Items from a data source
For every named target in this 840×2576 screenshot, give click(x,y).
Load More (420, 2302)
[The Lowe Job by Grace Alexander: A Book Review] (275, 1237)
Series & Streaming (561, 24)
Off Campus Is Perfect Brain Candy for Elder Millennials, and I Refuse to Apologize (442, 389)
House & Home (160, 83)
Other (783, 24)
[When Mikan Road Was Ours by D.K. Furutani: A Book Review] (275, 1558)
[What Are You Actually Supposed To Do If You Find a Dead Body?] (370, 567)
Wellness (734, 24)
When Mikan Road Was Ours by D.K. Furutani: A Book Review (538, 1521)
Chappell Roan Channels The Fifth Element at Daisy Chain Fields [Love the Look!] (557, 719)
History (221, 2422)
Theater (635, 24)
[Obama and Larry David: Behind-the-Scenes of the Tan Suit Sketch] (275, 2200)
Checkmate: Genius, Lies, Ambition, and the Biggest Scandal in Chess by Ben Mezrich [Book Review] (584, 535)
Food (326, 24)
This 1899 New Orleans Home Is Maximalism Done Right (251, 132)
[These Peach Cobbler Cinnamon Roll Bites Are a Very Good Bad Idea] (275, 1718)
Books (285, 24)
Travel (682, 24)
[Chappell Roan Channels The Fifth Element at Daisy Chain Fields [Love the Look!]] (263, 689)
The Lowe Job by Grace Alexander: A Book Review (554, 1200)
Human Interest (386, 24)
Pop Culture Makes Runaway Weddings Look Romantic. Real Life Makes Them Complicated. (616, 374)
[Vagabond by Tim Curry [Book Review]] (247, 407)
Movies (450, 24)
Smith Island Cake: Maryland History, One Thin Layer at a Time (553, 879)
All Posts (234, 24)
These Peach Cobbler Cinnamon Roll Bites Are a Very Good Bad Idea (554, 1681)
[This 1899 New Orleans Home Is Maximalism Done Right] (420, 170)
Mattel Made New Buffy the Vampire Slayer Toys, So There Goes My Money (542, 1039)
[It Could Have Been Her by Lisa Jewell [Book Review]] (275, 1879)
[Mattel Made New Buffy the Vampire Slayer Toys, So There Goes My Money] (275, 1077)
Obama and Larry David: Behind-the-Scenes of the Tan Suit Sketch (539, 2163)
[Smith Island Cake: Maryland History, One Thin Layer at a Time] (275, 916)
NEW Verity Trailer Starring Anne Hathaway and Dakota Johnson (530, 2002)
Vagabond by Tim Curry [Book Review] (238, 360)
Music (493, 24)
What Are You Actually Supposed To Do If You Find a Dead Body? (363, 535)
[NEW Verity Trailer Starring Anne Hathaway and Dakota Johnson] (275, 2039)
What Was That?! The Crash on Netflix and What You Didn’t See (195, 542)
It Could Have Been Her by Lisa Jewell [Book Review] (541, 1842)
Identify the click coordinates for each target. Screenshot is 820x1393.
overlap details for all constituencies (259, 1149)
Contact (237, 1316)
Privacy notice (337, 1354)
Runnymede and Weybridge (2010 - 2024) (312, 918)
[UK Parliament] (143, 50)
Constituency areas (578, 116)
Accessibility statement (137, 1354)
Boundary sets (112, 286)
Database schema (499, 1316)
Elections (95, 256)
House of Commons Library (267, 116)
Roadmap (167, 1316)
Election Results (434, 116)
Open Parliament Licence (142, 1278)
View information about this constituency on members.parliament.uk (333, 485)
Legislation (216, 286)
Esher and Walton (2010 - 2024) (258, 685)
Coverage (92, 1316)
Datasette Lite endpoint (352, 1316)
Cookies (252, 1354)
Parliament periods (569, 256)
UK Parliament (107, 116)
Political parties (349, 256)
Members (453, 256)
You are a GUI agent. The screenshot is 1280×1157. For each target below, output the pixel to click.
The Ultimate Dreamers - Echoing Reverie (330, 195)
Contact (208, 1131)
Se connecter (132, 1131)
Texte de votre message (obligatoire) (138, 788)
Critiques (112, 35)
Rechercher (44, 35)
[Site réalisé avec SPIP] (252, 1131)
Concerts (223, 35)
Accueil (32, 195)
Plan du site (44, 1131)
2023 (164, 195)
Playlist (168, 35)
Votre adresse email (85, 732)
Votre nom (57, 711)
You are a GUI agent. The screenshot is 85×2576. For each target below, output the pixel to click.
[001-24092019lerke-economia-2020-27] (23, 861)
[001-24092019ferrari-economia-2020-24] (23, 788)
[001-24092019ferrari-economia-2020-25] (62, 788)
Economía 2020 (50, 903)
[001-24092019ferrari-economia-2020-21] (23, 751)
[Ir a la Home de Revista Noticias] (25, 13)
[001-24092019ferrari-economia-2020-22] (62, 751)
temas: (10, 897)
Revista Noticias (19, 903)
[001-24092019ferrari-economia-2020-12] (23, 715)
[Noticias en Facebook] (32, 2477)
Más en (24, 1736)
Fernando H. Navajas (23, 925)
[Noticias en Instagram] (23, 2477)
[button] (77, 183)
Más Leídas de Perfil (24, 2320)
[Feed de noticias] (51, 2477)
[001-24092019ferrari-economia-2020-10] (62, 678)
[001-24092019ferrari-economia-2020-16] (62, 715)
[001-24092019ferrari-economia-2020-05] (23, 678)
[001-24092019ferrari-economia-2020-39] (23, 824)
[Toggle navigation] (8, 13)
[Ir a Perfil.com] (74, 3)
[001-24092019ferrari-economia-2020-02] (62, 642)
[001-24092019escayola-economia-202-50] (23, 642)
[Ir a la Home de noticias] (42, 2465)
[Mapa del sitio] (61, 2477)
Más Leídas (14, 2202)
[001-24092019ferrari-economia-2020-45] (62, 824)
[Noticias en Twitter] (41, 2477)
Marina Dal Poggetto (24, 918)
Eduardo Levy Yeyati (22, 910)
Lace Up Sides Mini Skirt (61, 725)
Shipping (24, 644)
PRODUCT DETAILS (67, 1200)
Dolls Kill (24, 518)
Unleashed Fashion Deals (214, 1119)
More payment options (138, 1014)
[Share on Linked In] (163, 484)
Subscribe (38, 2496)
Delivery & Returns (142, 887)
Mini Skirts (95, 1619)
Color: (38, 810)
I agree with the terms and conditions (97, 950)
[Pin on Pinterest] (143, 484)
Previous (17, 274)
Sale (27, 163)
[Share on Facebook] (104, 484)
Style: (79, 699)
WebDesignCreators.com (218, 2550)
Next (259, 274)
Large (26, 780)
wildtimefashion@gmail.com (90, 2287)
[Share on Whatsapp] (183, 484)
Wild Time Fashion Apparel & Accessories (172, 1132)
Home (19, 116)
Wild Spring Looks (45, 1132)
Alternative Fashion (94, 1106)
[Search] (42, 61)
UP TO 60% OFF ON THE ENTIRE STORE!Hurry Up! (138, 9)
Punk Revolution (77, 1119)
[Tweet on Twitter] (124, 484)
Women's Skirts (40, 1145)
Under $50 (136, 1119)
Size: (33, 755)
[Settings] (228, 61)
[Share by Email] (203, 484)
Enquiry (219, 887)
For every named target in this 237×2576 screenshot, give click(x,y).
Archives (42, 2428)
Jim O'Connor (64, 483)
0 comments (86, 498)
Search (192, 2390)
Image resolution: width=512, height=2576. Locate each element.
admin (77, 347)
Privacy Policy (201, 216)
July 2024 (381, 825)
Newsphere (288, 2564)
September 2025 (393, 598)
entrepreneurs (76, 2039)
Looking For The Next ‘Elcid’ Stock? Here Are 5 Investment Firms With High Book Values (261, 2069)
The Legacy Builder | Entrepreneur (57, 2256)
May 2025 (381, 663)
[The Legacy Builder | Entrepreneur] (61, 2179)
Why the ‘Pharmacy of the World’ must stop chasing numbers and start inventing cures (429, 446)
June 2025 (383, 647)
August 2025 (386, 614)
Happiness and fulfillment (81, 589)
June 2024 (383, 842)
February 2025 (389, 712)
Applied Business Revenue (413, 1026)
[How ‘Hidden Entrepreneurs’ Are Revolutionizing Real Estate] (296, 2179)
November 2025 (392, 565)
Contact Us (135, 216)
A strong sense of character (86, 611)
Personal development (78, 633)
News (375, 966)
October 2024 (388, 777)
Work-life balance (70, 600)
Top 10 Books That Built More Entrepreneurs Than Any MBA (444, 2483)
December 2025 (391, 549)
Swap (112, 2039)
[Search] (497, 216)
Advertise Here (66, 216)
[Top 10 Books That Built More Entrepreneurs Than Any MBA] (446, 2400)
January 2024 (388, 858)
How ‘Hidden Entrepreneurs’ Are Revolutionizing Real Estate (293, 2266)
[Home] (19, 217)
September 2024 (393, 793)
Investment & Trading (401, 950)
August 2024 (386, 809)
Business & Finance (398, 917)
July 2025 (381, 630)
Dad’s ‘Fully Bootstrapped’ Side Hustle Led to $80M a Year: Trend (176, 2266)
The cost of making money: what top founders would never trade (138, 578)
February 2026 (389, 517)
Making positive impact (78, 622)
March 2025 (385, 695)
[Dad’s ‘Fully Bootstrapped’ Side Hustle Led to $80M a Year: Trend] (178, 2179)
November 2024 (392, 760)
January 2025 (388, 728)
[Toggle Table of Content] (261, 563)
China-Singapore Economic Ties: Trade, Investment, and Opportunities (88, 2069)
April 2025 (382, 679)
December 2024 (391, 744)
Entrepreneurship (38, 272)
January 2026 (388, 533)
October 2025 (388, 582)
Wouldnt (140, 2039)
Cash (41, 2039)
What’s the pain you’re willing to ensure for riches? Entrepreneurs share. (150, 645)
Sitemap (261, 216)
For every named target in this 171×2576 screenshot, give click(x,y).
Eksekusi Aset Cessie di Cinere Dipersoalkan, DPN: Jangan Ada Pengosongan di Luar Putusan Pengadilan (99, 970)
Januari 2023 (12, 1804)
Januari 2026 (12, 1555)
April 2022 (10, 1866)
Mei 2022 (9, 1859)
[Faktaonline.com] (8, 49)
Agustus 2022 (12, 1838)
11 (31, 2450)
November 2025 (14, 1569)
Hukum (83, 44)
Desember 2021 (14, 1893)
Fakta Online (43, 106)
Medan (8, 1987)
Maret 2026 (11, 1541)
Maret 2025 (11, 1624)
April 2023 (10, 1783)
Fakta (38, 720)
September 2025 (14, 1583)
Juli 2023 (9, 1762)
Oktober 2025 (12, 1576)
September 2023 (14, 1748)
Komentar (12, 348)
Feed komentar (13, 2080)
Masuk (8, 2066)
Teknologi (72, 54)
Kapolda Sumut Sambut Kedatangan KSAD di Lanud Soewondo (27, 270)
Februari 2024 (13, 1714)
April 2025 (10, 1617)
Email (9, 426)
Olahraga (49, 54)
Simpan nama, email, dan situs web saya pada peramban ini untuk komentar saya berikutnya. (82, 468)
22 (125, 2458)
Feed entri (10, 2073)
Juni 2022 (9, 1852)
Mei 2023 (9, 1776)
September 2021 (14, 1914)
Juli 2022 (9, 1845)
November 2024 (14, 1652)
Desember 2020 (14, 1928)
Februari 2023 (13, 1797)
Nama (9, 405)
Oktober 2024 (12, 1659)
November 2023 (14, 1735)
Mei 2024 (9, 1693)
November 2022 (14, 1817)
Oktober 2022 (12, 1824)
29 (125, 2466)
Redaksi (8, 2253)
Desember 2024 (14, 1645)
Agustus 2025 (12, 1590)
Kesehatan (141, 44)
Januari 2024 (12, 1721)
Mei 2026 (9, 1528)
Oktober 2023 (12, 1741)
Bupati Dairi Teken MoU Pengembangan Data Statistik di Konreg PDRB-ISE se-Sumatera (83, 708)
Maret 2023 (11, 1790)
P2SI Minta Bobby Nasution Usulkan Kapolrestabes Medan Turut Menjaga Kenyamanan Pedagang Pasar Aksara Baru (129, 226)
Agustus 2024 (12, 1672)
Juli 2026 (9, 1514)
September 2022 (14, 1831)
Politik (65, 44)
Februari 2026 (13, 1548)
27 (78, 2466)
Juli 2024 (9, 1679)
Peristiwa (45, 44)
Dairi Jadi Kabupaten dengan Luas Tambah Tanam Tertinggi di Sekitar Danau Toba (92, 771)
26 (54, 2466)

Exercise goal — I'd like the lines above from the one with "This 1899 New Orleans Home Is Maximalism Done Right (251, 132)" up to and including the one with "Human Interest (386, 24)" copied exactly, with no other lines.

The answer —
This 1899 New Orleans Home Is Maximalism Done Right (251, 132)
[These Peach Cobbler Cinnamon Roll Bites Are a Very Good Bad Idea] (275, 1718)
Books (285, 24)
Travel (682, 24)
[Chappell Roan Channels The Fifth Element at Daisy Chain Fields [Love the Look!]] (263, 689)
The Lowe Job by Grace Alexander: A Book Review (554, 1200)
Human Interest (386, 24)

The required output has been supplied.